Student loans, unlike other forms of consumer debt, are very difficult to discharge in bankruptcy court. Under 11 U.S.C. §523(a)(8), only in certain circumstances where a debtor can show undue hardship will student loans be dischargeable in a bankruptcy court. Bankruptcy courts apply what is referred to as the Brunner test, which requires a debtor prove undue hardship by showing that:

  1. The debtor cannot maintain, based on current income expenses, a minimal standard of living for herself and her dependents if forced to repay the loans;

  2. Additional circumstances exist indicating this state of affairs is likely to persist for a significant portion of the repayment period of the student loans; and

  3. The debtor has made good faith efforts to repay the loans.

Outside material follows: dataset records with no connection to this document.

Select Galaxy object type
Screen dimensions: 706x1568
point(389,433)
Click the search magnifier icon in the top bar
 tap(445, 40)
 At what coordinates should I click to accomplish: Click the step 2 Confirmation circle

In re Cox, 338 F. 3d 1238, 1241 (11th Cir. 2003)(citing Brunner v. New York State Higher Education Services Corp., 831 F. 2d 395 (2d Cir. 1987). “If any one of the requirements of the Brunner test are not met, the student loan is not dischargeable.” In re Wolfe, 501 B.R. 426, 433 (Bankr. M.D. Fla. 2013)(citing Krieger v. Educ. Credit Mgmt. Corp., 713 F. 3d 882, 884 (7th Cir. 2013).

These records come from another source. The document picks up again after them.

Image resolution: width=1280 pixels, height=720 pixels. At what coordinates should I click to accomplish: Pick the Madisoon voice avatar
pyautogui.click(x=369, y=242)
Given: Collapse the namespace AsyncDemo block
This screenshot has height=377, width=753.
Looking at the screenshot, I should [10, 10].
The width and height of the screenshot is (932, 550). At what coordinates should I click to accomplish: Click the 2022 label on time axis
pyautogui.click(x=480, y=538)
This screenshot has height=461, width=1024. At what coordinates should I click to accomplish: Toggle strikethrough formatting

In the case of In re Johnson, the debtor, who had no children and whose monthly income totaled approximately $2,000.00 per month, testified that he “believe[d] he ha[d] paid almost all of the principal balance of his student loans, albeit mostly through garnishment of income and income tax refunds, and that the balance of his student loan debt is comprised primarily of interest and penalties.” 541 B.R. 759, 762-63 (Bankr. N.D. Ala. 2015).

The bankruptcy court, in applying the Brunner test, concluded that the debtor could not satisfy any of the Brunner factors, as: (1) the debtor admitted that repayment of the student loans would not impose an undue hardship on the debtor and his dependents; (2) the debtor and his dependents do not have serious mental or physical impairments that would prevent them from working; and (3) the debtor has not made voluntary payments on the loans and could not testify that he entered into a repayment option with the Department of Education. Id. at 767.

The bankruptcy court, in addressing the debtor’s claim that his student loan debt is comprised primarily of interest and penalties, pointed out that “when [the debtor] obtained the student loans he agreed to pay the interest that accrued on the loans as well as late fees or other charges assessed on the loans due to his failure to pay the loan as agreed." Id.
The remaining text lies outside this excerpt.